Thank you for sharing your story. How proud your parents must be of you. Life does work it mysterious ways as it was important that you were able to have the last several months with your mother rather than away all day long at some other job. Best wishes to you and your family. You should consider writing a book as you write beautifully.

Tracy said...

Linda,
First, I am so sorry for your loss.
Second, your post was beautiful. I typically don't have the patience to read through a long post, but I was glued. How wonderful for you to have these treasured memories of your mother documented. This is the first time I have visited your page, but I felt like I was right there with you. God bless.

Brittany said...

Linda,
I don't really know you, but I met you at one RMAP support group (I had surgery the same day as Becky and was talking to her - then I recognized you off her blog and linked over).
Anyway, I think this is a beautiful tribute to your mother. I am sorry for your loss. What a touching post!

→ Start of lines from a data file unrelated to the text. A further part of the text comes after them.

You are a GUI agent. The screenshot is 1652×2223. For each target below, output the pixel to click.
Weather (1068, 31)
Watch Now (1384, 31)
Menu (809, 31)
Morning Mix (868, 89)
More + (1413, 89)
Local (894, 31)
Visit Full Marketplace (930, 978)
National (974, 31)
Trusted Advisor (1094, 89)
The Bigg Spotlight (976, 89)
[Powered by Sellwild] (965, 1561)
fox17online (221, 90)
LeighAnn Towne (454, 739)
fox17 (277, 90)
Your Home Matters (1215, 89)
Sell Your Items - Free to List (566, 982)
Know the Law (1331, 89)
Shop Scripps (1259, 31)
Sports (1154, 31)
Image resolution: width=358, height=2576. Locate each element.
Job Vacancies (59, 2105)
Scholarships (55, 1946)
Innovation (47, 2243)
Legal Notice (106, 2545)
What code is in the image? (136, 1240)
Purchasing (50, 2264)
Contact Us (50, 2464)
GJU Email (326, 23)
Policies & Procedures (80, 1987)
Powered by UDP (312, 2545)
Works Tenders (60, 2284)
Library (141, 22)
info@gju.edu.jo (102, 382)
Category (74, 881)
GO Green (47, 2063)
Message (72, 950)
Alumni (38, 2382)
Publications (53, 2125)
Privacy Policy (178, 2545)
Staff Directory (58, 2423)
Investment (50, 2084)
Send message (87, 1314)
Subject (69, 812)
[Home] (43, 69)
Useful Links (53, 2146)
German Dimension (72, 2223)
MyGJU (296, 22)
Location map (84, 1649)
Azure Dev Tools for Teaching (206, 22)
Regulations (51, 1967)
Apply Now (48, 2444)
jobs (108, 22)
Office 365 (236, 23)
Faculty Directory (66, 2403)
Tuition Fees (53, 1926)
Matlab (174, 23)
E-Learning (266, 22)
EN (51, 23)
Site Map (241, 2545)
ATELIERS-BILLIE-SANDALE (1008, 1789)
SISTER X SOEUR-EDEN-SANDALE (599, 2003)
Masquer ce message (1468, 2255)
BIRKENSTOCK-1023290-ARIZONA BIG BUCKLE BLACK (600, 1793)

I wish you comfort in this difficult time.

Brittany

conductorchik said...

Linda I am so sorry for your loss, and commend you on how strong, thoughtful, and peaceful your post was. Our thoughts are with you and your family as you continue to heal.

Sylvia De Jong-Simpson said...

Linda,
I have been so remiss in visiting all of my favorite blogs since before the end of the year and today I felt compelled to do so and much to my sadness, discovered that you had lost your mother on Christmas Day. How sad and yet happy it was for you to say goodby and yet celebrate her not being in discomfort and pain. I know that the Lord looked over you and your family and for that I am most grateful! Please know how very sorry I am to hear of your loss. And your telling of it and her life was done so beautifully. You are indeed a product of your mother and father and I'm so grateful that God has put you in my life.
In His Love,
Sylvia

DreamNT said...

Great post! We adore this blog. Thanks for sharing.